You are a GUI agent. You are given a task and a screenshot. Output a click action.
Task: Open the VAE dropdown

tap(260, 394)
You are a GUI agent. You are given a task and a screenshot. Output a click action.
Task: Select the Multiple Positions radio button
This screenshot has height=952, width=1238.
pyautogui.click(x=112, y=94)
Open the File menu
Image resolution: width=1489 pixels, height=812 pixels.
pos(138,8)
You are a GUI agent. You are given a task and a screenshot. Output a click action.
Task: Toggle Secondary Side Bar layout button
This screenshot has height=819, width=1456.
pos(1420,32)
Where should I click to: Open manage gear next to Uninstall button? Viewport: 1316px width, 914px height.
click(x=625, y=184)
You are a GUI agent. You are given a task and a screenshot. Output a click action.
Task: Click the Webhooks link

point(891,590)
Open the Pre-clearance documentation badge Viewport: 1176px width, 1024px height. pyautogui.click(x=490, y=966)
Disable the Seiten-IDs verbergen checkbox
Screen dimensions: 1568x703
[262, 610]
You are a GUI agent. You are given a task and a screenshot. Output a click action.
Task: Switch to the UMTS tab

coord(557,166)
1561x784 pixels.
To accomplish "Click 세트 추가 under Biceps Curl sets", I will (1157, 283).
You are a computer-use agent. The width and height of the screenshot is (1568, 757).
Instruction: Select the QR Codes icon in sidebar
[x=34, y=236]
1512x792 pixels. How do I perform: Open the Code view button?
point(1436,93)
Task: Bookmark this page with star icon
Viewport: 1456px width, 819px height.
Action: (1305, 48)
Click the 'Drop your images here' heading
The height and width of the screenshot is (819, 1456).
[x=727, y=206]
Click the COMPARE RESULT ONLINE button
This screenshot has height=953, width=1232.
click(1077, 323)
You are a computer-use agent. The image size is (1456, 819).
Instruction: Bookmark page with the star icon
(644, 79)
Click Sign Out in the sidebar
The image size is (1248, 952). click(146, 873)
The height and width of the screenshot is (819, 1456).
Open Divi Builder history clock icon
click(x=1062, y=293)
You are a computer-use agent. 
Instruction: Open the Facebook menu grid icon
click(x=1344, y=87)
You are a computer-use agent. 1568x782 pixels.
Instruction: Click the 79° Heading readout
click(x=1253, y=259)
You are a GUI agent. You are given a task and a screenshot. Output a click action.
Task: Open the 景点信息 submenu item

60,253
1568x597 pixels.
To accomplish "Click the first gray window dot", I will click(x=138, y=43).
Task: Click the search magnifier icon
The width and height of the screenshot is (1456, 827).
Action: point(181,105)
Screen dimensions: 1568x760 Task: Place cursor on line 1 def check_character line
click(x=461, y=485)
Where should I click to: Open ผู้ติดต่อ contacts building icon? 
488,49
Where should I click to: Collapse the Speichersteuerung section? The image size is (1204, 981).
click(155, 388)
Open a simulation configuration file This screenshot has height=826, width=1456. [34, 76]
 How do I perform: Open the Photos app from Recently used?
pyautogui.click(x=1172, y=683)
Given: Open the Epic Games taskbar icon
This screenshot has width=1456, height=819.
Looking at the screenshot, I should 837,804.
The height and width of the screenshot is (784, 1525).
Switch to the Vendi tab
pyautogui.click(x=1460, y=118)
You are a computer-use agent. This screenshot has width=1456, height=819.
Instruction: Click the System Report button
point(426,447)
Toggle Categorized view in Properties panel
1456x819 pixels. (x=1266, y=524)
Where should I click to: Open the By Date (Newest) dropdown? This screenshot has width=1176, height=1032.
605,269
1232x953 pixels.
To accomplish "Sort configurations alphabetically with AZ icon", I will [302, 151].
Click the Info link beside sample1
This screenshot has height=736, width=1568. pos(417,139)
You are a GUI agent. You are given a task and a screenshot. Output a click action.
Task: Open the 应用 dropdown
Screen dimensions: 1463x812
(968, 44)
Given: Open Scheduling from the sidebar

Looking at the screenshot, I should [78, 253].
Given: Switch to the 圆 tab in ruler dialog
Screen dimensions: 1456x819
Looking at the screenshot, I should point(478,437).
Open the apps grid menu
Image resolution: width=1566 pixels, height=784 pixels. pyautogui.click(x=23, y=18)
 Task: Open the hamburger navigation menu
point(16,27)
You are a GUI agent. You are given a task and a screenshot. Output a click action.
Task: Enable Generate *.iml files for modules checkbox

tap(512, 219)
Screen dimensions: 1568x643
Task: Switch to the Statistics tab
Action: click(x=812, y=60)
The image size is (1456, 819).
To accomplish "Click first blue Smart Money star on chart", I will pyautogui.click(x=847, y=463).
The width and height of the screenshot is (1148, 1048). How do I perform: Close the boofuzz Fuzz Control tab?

#####

◆ Task requirements: Repeat the lines above, from the one containing "Click the Info link beside sample1" to the final line, word for word and with nothing else.

◆ Response to this task:
Click the Info link beside sample1
This screenshot has height=736, width=1568. pos(417,139)
You are a GUI agent. You are given a task and a screenshot. Output a click action.
Task: Open the 应用 dropdown
Screen dimensions: 1463x812
(968, 44)
Given: Open Scheduling from the sidebar

Looking at the screenshot, I should [78, 253].
Given: Switch to the 圆 tab in ruler dialog
Screen dimensions: 1456x819
Looking at the screenshot, I should point(478,437).
Open the apps grid menu
Image resolution: width=1566 pixels, height=784 pixels. pyautogui.click(x=23, y=18)
 Task: Open the hamburger navigation menu
point(16,27)
You are a GUI agent. You are given a task and a screenshot. Output a click action.
Task: Enable Generate *.iml files for modules checkbox

tap(512, 219)
Screen dimensions: 1568x643
Task: Switch to the Statistics tab
Action: click(x=812, y=60)
The image size is (1456, 819).
To accomplish "Click first blue Smart Money star on chart", I will pyautogui.click(x=847, y=463).
The width and height of the screenshot is (1148, 1048). How do I perform: Close the boofuzz Fuzz Control tab?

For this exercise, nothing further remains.